##### MATERIAL TO PROCESS #####

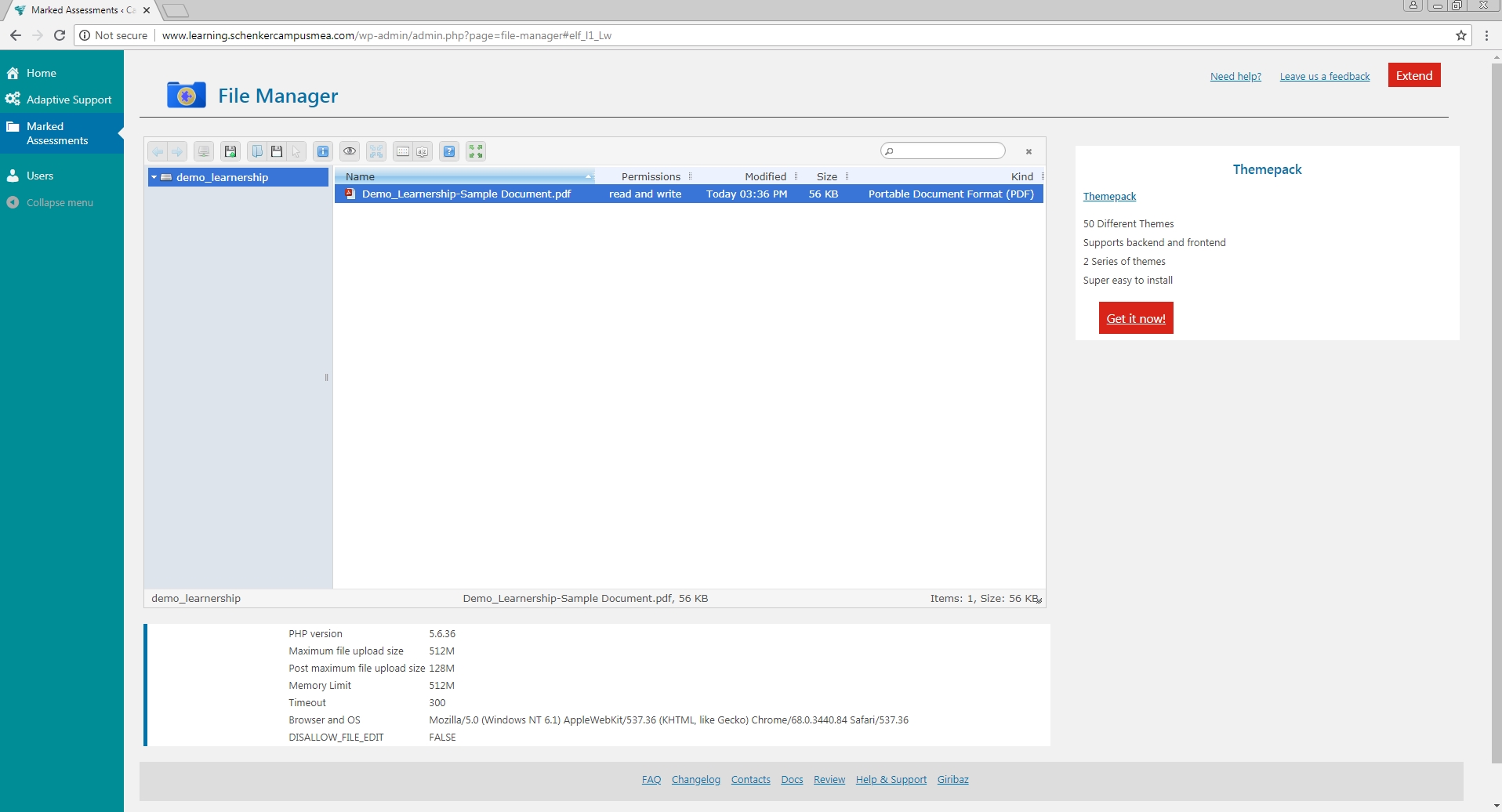Click the sort (a-z) toolbar icon

click(x=423, y=151)
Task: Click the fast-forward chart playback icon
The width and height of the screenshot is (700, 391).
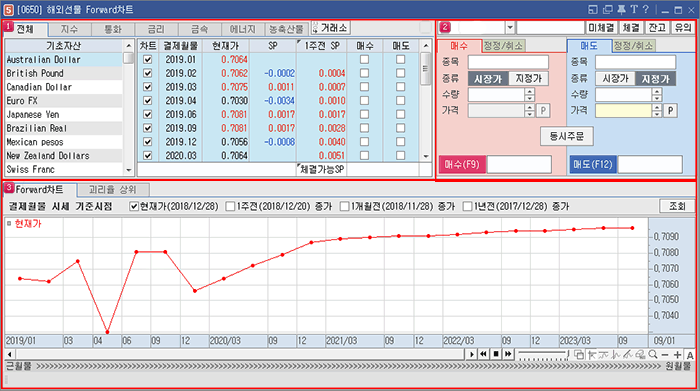Action: tap(508, 354)
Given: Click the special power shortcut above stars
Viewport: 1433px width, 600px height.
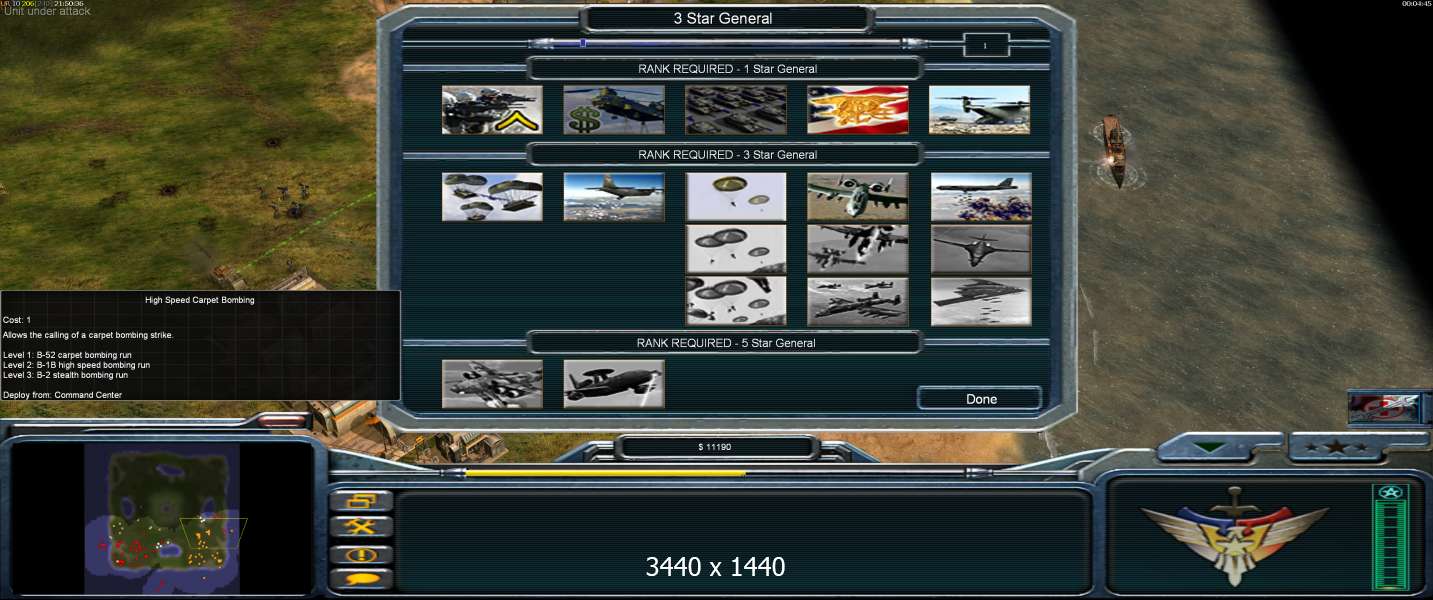Looking at the screenshot, I should click(x=1383, y=407).
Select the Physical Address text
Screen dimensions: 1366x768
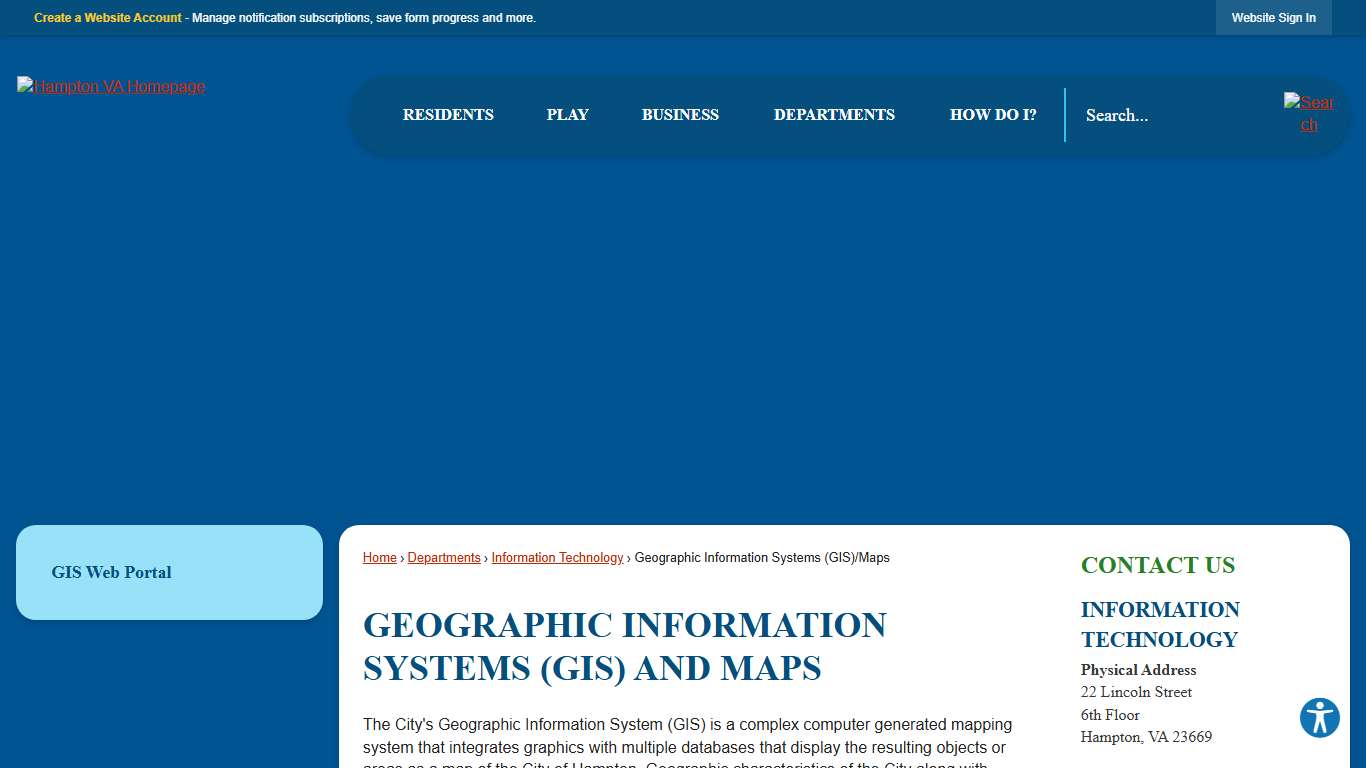coord(1138,670)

#####

Only the lines starting at the one that holds "Task: Click the" and ending at the last line of the data belong in your answer. Please set them down exactly and omit the pictures.

Task: Click the fast-forward chart playback icon
The width and height of the screenshot is (700, 391).
Action: tap(508, 354)
Given: Click the special power shortcut above stars
Viewport: 1433px width, 600px height.
Looking at the screenshot, I should click(x=1383, y=407).
Select the Physical Address text
Screen dimensions: 1366x768
coord(1138,670)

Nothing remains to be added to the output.